Ben Affleck, founder of the Eastern Congo Initiative, and Sen. Robert Menendez arrive at a 2014 Senate hearing on the Congo.
How are celebrities using their influence to do good here in DC? Judee Ann Williams: They care deeply about the [nonprofit] organizations and NGOs they’re working with, and coming here to advocate for them on Capitol Hill can go a long way. These are people that have spent a lot of time in the trenches, bearing witness to the work that’s being done.
Is Washington uniquely equipped for this conversation? Kimball Stroud: More filmmakers—especially of documentaries—are looking at DC, because this is where legislators can see a film and change policy and make a difference. A perfect example is The Invisible War. Legislators—Kirsten Gillibrand, Claire McCaskill, and Barbara Boxer—saw in the film that rape was occurring in the military and that nothing was happening, and laws started passing, things started changing. That film opened their eyes.

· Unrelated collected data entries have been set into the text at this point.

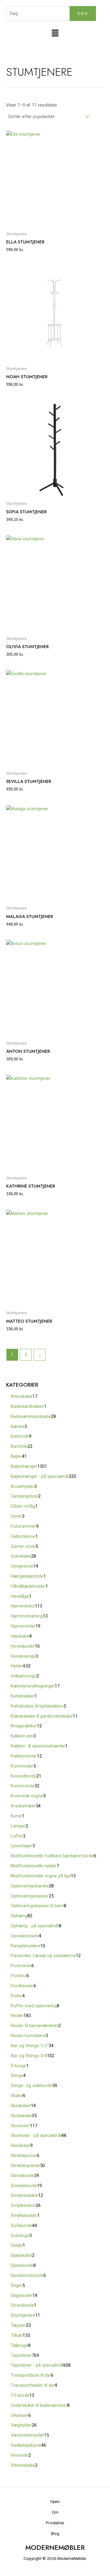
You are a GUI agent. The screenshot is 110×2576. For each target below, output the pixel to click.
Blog (55, 2533)
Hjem (55, 2501)
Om (55, 2512)
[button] (55, 33)
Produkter (55, 2522)
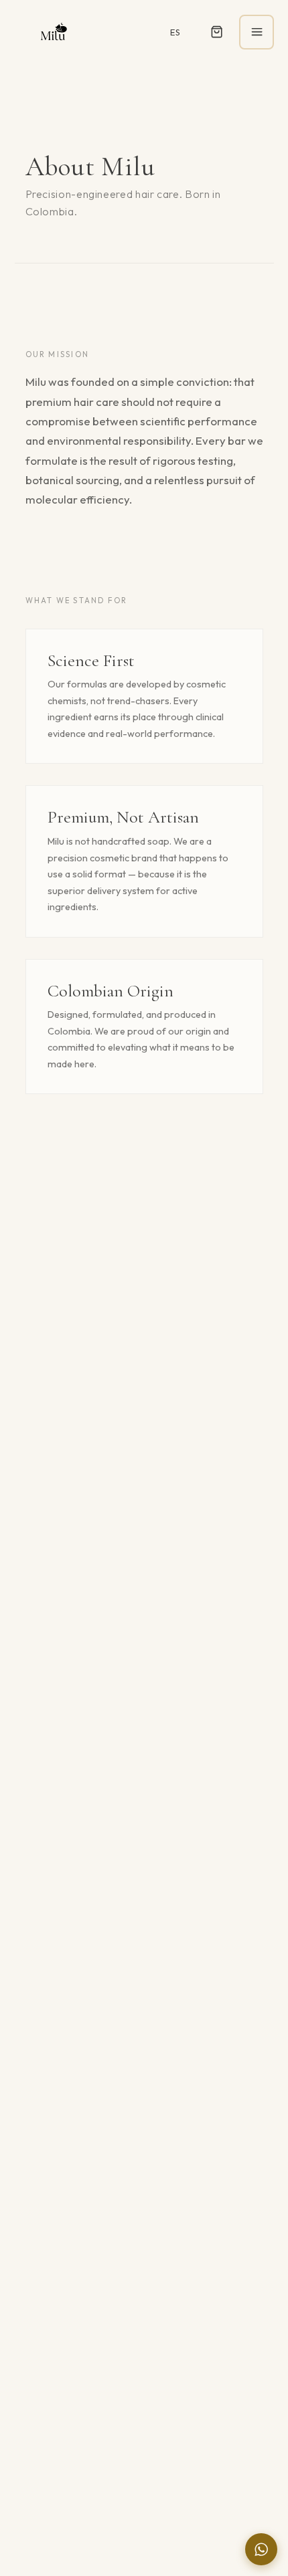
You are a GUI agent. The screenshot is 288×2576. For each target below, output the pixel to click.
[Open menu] (256, 32)
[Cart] (216, 32)
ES (175, 32)
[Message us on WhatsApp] (261, 2549)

How has the opportunity for celebrities to influence policy grown? KS: When the American Film Institute brings their documentary filmmakers to town, they do a day on the Hill and teach them how to make a difference. It’s so much smarter now. JAW: There are so many great storytellers in every channel of pop culture—gaming, film, television, music—and with how much people consume pop culture today, there’s no better platform to tie in social good.